Sign of the Times

In sunny California this week teaching the Nonviolent Crisis Intervention® course in beautiful San Bernardino. A great mix of human service professionals from security to education to healthcare to residential. There are an additional two people present who are not here for the course. They are interpreters and are signing for one of our participants who is deaf. I also have a woman in the training who is hearing-impaired. Although I have worked with interpreters a few times in the past, I wanted a better understanding of how to communicate with individuals who are either hearing impaired or deaf. The interpreters were kind enough to share with me their thoughts and tips on communicating. Among other things they advised:


Always talk directly to a deaf person. Address your questions to them and not the interpreter. While the deaf person will look to the interpreter for the meaning of what you are saying, it is vitally important for you to keep eye contact with them.

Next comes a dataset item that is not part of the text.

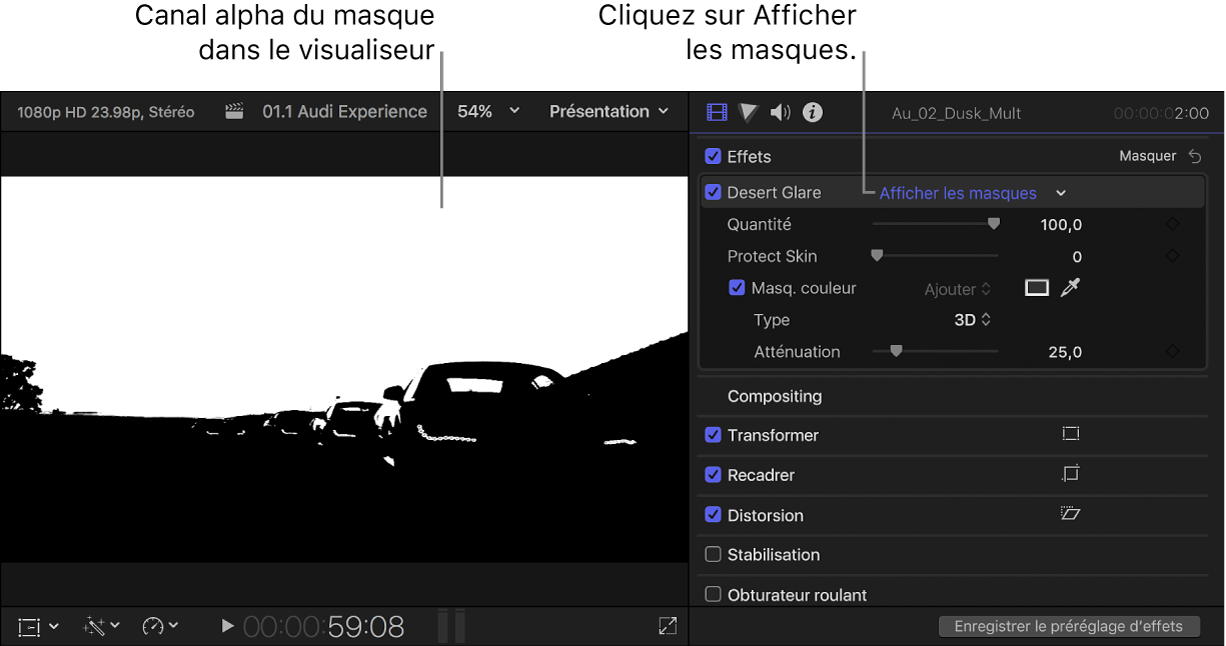Switch to the Color inspector
Viewport: 1226px width, 646px height.
[x=748, y=112]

If you are going to hand out training materials, give them directly to the deaf person. Do not hand them to the interpreter.


Always include them equally. Don’t refrain from asking questions of the deaf person because you may think the question is too complicated for them. On the same note, don’t ask them too many questions to check for comprehension. Basically, do not ignore the deaf person, but don’t shine the spotlight on them either. Treat them as you would want to be treated.


Do not assume that a deaf person can read lips. Most deaf people don’t want to read lips. They would rather take the time to write notes back and forth with you rather than read lips. However, my hearing impaired participant can read lips. Accommodate these individuals by not speaking while your back is to them. Invite them to sit in a location where it would be easier for them to see your face. It is not necessary to raise your volume or shout instructions. Do not over annunciate because that can make it more difficult for the person to understand and may even embarrass them.


Try not to include interpreters in your discussion. During interpreting time the interpreters simply act as the eyes, ears and voice of the deaf person.


A deaf person is deaf, not hearing impaired. Some deaf people will take offense at the term.


Try to stay clear of the interpreter and the deaf person while interpreting is going on. The deaf person needs to see the interpreter signing and vice versa. Create an interpretation zone.


For deaf people, English is generally their second language. They primarily rely on sign language. Learning a few signs like “thank you”, “good morning” or “My name is _____” will be much appreciated.


Deaf people and hearing impaired individuals are visual. Try to accommodate the learning process by arranging your learning environment so they can see not only the interpreter, but you as well. Arranging tables in a circular fashion or square shape will also allow the deaf person to see other members as they make a comment.


Following these few simple rules and guidelines can make the training and learning process much more enjoyable, efficient and stress-free. Although I knew most of these techniques, I learned a few more as well. This will enhance my abilities as an instructor. A great many thanks to my interpreters. You guys are the best!